Parts of the exercise
(a) In the article on Steven Bartlett's hiring, what does Bartlett say is much harder to hire than experience, skills, or education?
(b) Please reproduce word for word the part of the article on Steven Bartlett's hiring that opens with the words containing "Bartlett, the founder" and closes with "answer, he added.".

Source extract
◇ ◇ ◇ ◇ ◇ ◇ ◇

Entrepreneur Steven Bartlett is known for taking risks that pay off — and he brings the same approach when hiring.
Bartlett, the founder and host of the popular podcast “The Diary of a CEO,” said in a LinkedIn post on Wednesday that one of the best hires he has ever made was someone whose “CV was two lines” and whose “experience was zero.”
The candidate scored highly on the culture survey that Bartlett asks prospective employees to fill out when they apply to work at his companies, he wrote on LinkedIn.
Bartlett has cofounded multiple companies focused on the digital creator economy and media, including Flight Story, which produces his podcast, and Thirdweb, a Web3 developer platform.
During the interview, the person acknowledged that she didn’t know the answer to one of the questions, Bartlett said. Within hours, she had sent a follow-up email to Bartlett saying that she had taught herself the answer, he added.
He also noticed that she thanked the security guard by name on her way into the office, and sent a thank-you note to everyone after the interview, Bartlett said.
“Six months later? She’s one of the best hires I had ever made,” said Bartlett. The lesson he learned from that experience was to “hire the thing that’s hardest to teach.”
“You can train someone on your systems in a month. You can’t train them to want to win, work hard, and be ambitious in a month,” Bartlett said.
After 15 years of hiring, Bartlett said he’s learned that “culture fit and character is much harder to hire than experience, skills, or education.”
The etiquette of sending a thank-you email after a job interview, which the “Diary of a CEO” host praised in his now-employee, has recently sparked debate online.
Some argued the practice was forced, and that norms had changed in the post-pandemic remote world. Matt Grimm, a cofounder of Anduril, said on X that sending a thank-you card was “completely irrelevant,” and he didn’t care if a candidate sent one.
Others argued that it was a sign that people cared about the job, and failing to send a thank you would hit people’s chances of being hired.

◇ ◇ ◇ ◇ ◇ ◇ ◇

(Collected data)
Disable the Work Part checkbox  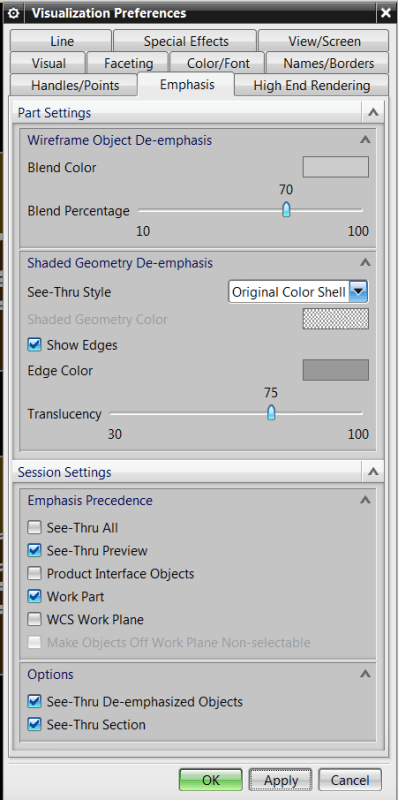35,596
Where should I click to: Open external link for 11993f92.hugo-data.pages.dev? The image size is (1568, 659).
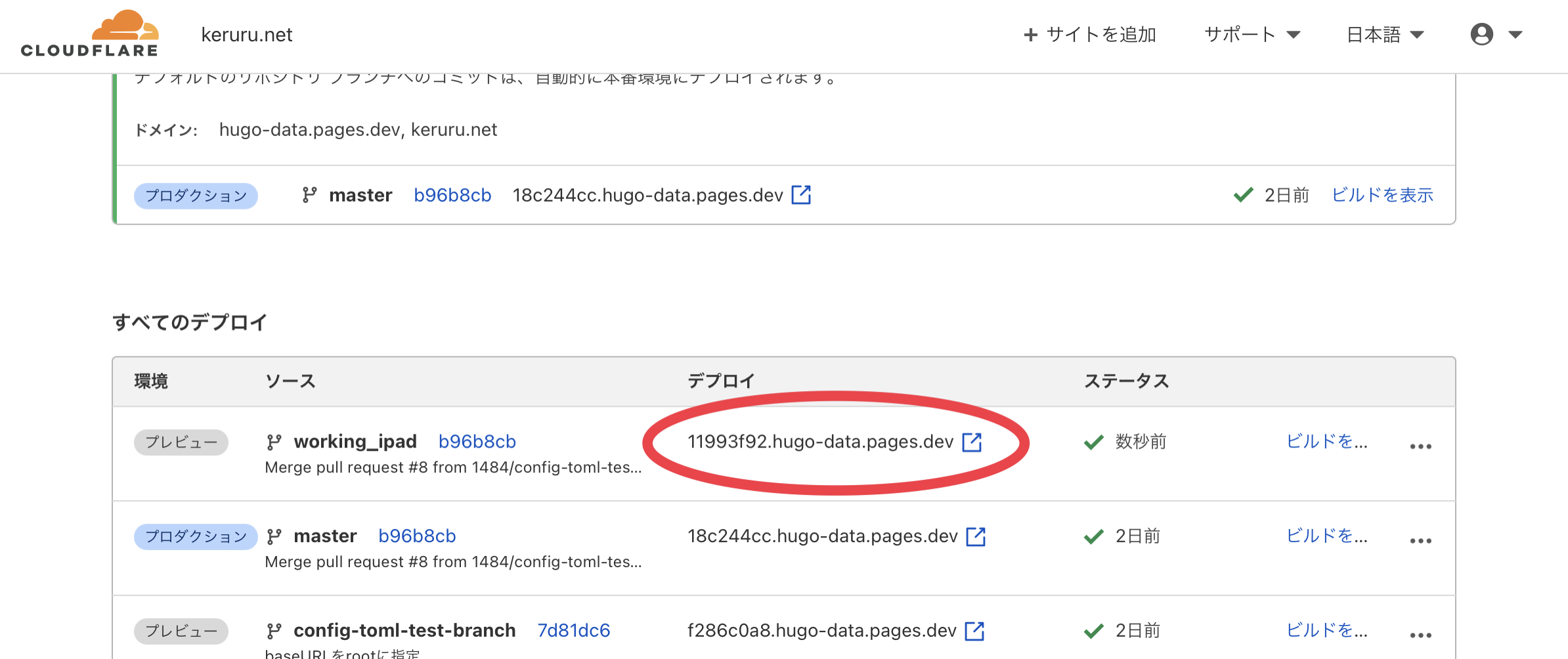coord(972,442)
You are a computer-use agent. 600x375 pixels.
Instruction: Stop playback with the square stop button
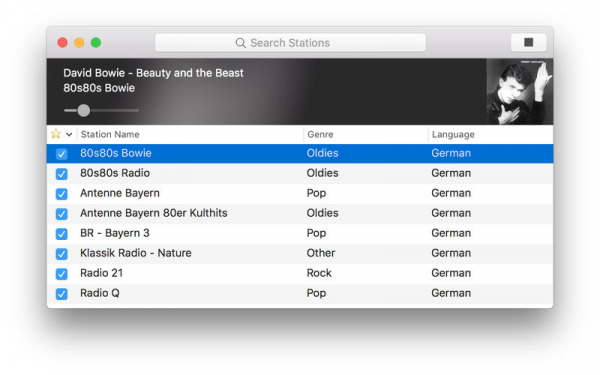coord(528,42)
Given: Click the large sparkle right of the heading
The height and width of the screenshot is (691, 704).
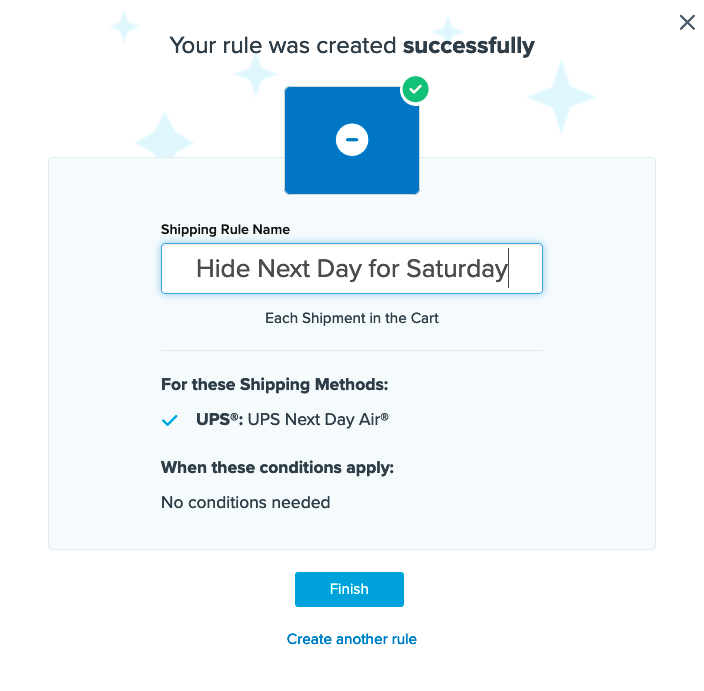Looking at the screenshot, I should click(x=561, y=96).

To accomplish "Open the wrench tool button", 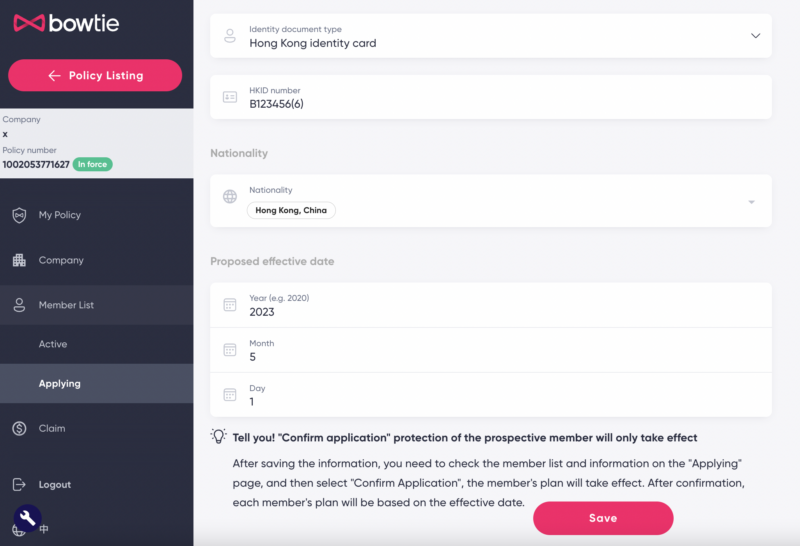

◇ ◇ ◇ ◇ ◇ ◇ ◇

Solutions to the tasks
(a) Culture fit and character.

(b)
Bartlett, the founder and host of the popular podcast “The Diary of a CEO,” said in a LinkedIn post on Wednesday that one of the best hires he has ever made was someone whose “CV was two lines” and whose “experience was zero.”
The candidate scored highly on the culture survey that Bartlett asks prospective employees to fill out when they apply to work at his companies, he wrote on LinkedIn.
Bartlett has cofounded multiple companies focused on the digital creator economy and media, including Flight Story, which produces his podcast, and Thirdweb, a Web3 developer platform.
During the interview, the person acknowledged that she didn’t know the answer to one of the questions, Bartlett said. Within hours, she had sent a follow-up email to Bartlett saying that she had taught herself the answer, he added.